Alicientes añadidos

Votar es fácil. Tienes que esperar al día de autos, llevar encima el DNI e ir al colegio electoral que te toca. Sabes cuál es porque has recibido la tarjeta censal que te lo indica. Generalmente está cerca de tu casa. Es una medida comprensible, pero que te hiciesen votar en otro colegio situado en la otra punta de tu ciudad sería más distraído –tendrías que coger el metro, algún autobús o un taxi– y conocerías mundo. Hay gente (entre la que me cuento) que casi nunca sale de su barrio y se pierde la oportunidad de descubrir que, unos cuantos kilómetros más allá, también hay personas con la misma cara de somnolencia que los vecinos que encuentras en cada jornada electoral, haciendo cola frente a la urna. Y a ésos ya los tienes muy vistos.

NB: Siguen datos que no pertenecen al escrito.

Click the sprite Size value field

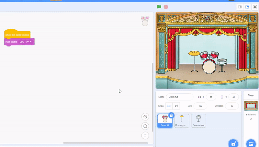point(200,106)
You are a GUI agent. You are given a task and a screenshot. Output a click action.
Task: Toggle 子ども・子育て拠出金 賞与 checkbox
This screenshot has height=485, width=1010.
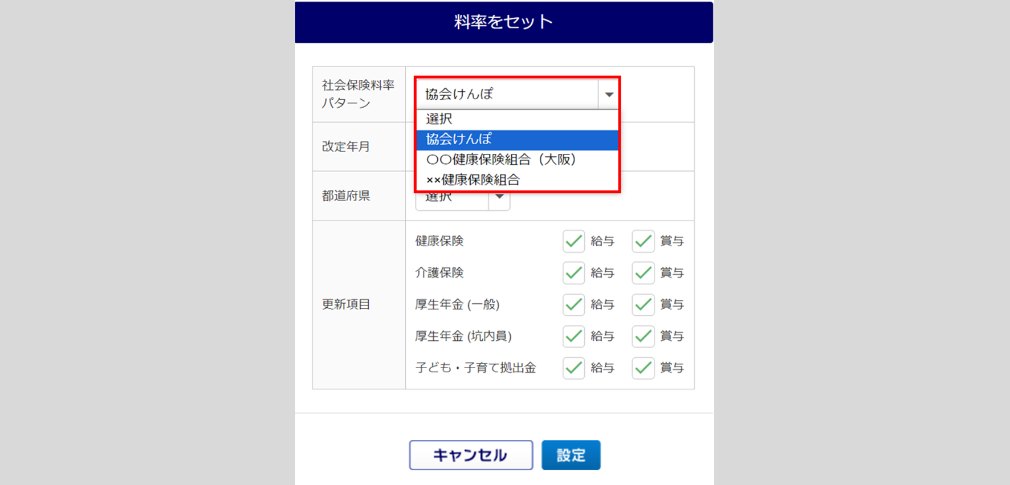[x=643, y=368]
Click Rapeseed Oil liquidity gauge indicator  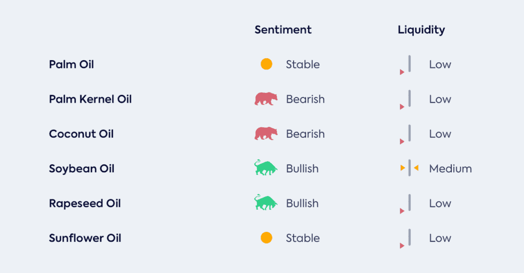coord(406,204)
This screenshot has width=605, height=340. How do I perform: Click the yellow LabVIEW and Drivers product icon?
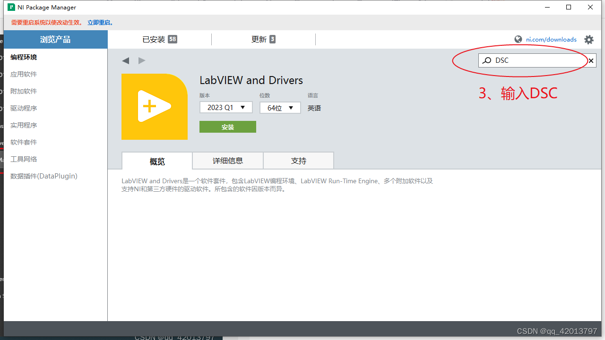155,107
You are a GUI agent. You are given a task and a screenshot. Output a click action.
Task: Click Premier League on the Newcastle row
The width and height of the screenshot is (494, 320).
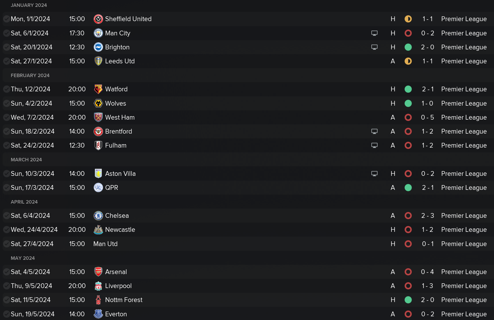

EN CADA JORNADA ELECTORAL TE ENCUENTRAS CON LOS MISMOS VECINOS

Lo ideal sería llevar esta situación al extremo y que los residentes en un municipio votasen en otro, distante a poder ser. No me vengan con que eso complicaría los recuentos y que las circunscripciones electorales tal y cual, porque, tal como nos repiten constantemente, hoy en día con la informática nada es imposible. Votar en un pueblo o una ciudad distantes permitiría la observación antropológica. Dado que a menudo las urnas se instalan en centros educativos (guarderías incluidas), podría uno observar si los dibujos que cuelgan de las paredes son tan elementales como los de tu municipio. ¿Y las cabinas de votación? ¿Tampoco se utilizan? Desde hace décadas, nunca he visto a nadie meterse en ellas para colocar la papeleta dentro del sobre. Desde que durante las semanas previas los partidos políticos inundan los buzones con sus sobres ya preparados, la gente acostumbra a salir de casa con su decisión a punto y en el bolsillo.

De paso, se beneficiarían las empresas de transporte, que incrementarían su número de viajeros, e Instagram, porque no habría votante que no colgase fotos de los lugares más idílicos o pintorescos del municipio al que ha ido a parar. Sin olvidar a los restaurantes, que verían cómo muchos de los electores que se han desplazado para meter su papeleta en la urna optarían por comer algo antes de volver a casa. A mí, por ejemplo, me encantaría votar en Barbastro. Antes de volver a tomar el tren o el coche para regresar a casa, me zamparía alguna de esas tripas de cordero rellenas de arroz y trocitos de corazón que llaman chiretas. Igual no me gustan, pero, perezoso como soy, si no es con esa excusa electoral cada vez veo más claro que me voy a morir sin haberlas probado.